* **HOW TO COMPLETE THIS TASK**:
Where the line containing "Task: Toggle the" appears in the entries below, start there and print only that line and every line after it, exactly, through the end, excluding pictures.

═════ RECORDS FOR THIS TASK ═════

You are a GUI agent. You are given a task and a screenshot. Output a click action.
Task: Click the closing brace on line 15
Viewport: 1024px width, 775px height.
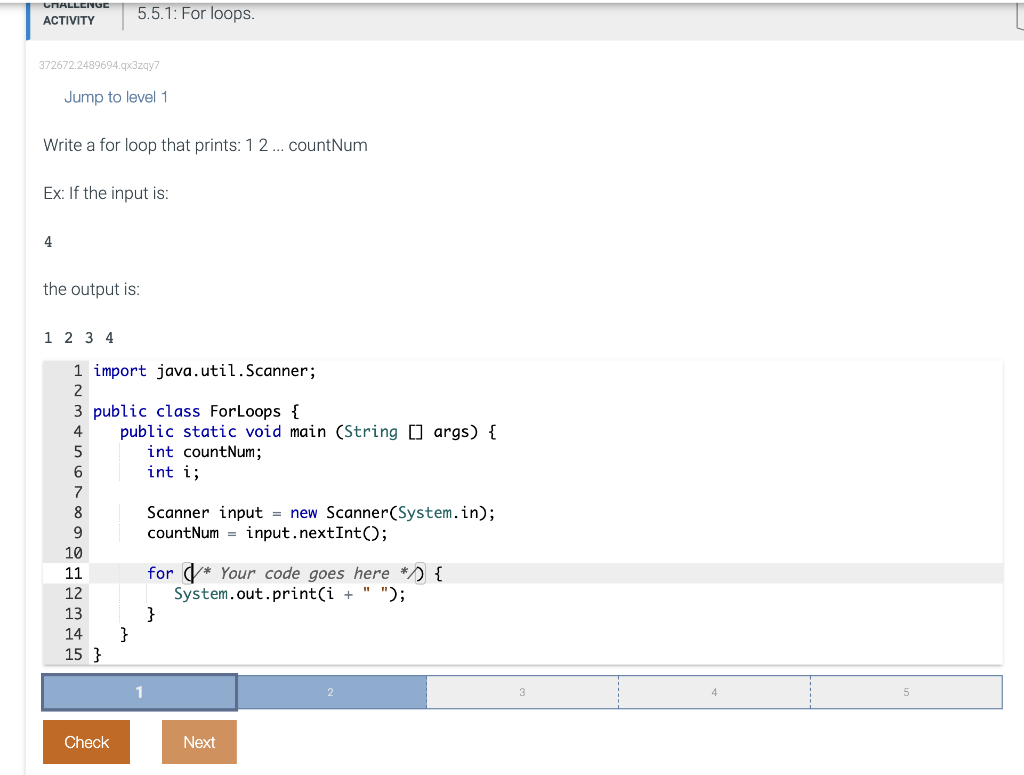click(x=96, y=654)
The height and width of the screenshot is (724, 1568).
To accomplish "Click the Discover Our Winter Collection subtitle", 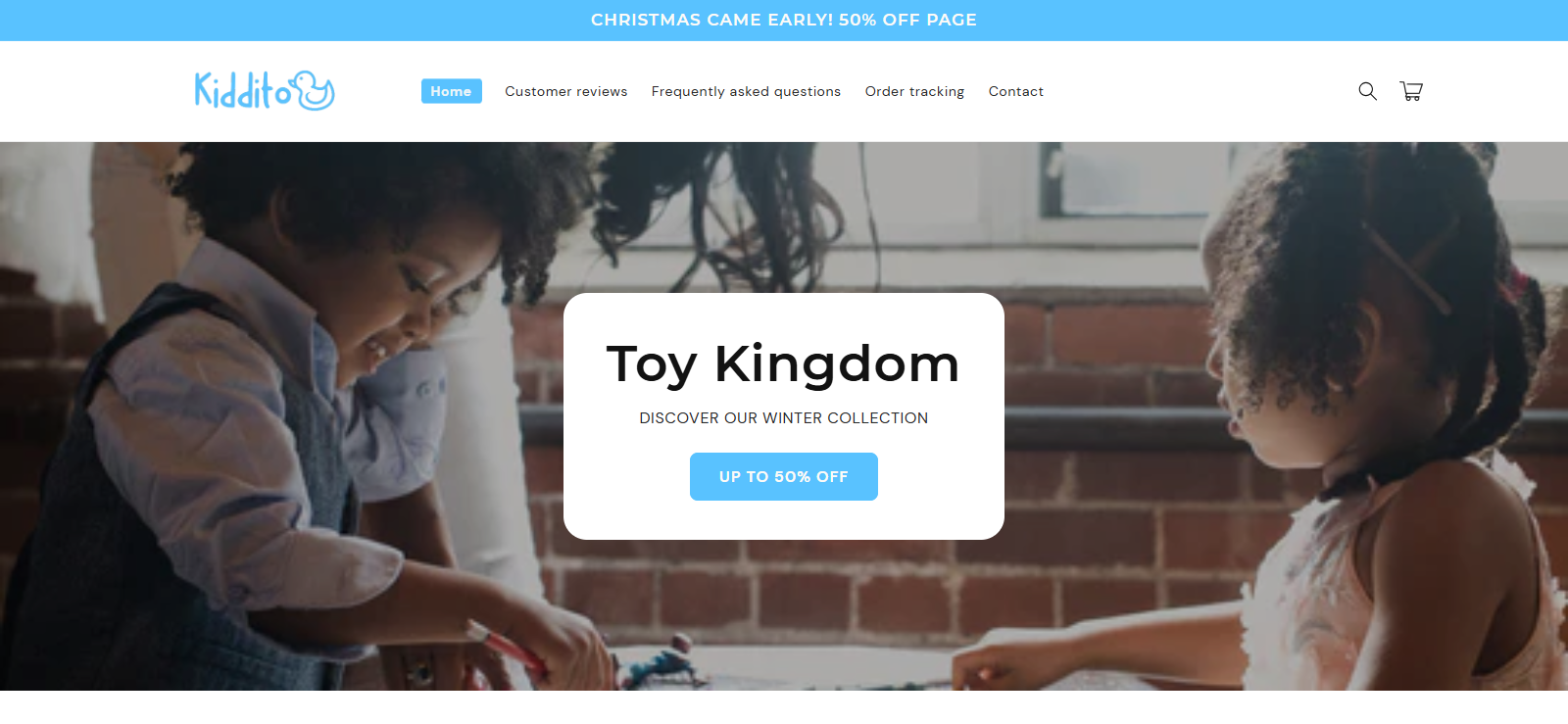I will pyautogui.click(x=784, y=417).
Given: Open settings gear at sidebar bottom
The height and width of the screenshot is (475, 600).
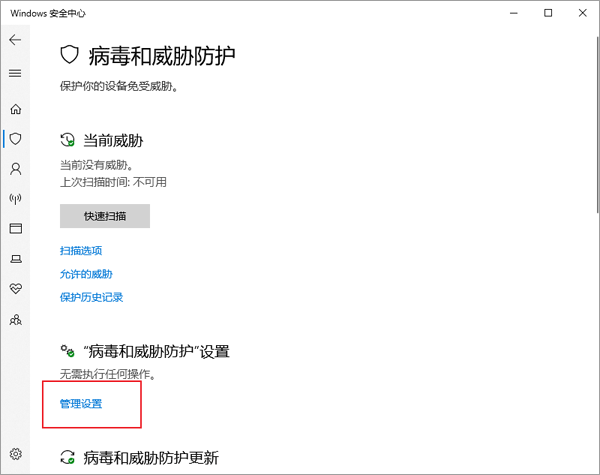Looking at the screenshot, I should [15, 453].
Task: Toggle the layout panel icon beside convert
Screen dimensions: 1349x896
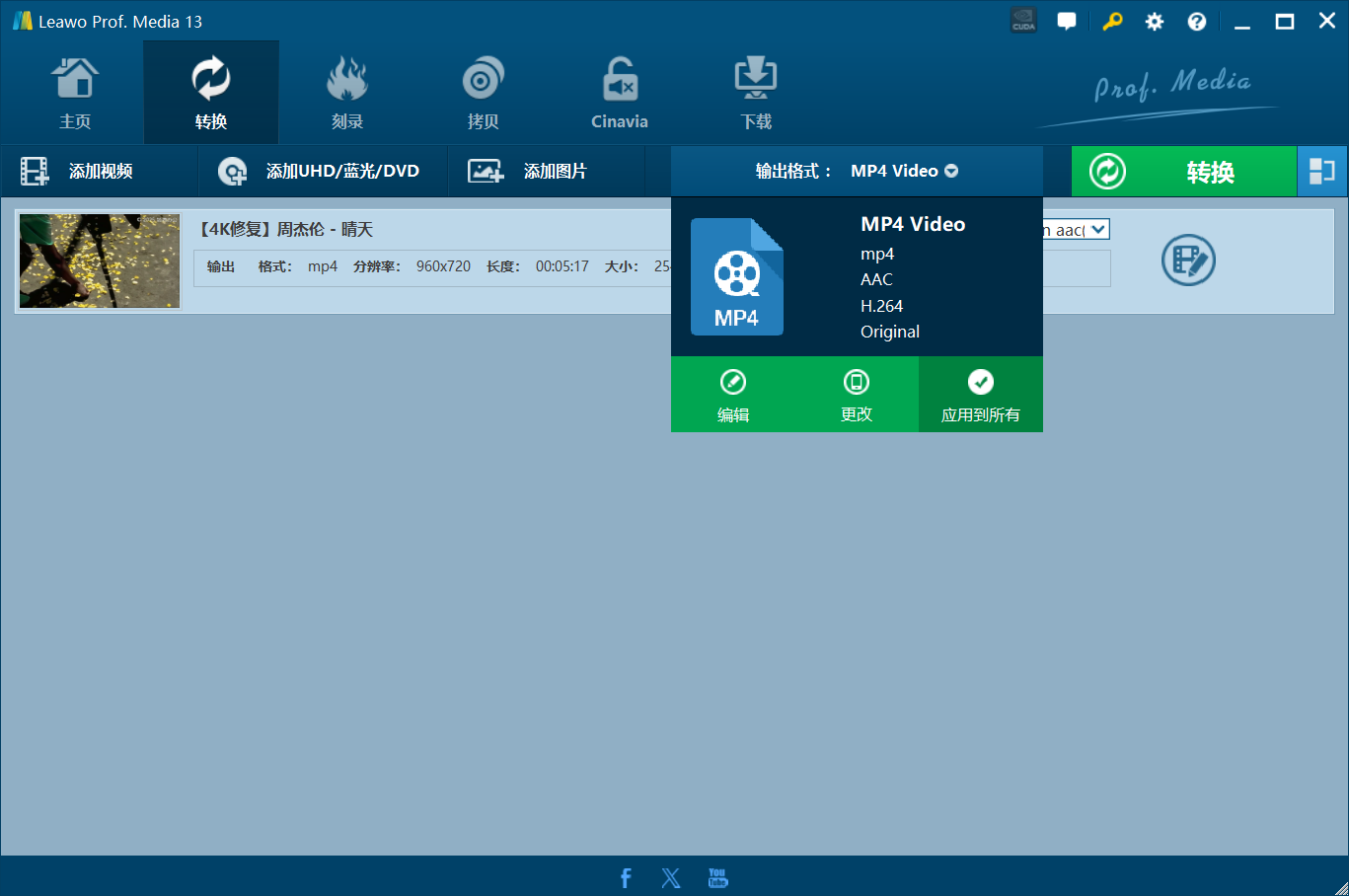Action: pyautogui.click(x=1321, y=172)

═════

* **OUTPUT OF THE EXERCISE**:
Task: Toggle the layout panel icon beside convert
Screen dimensions: 1349x896
Action: pyautogui.click(x=1321, y=172)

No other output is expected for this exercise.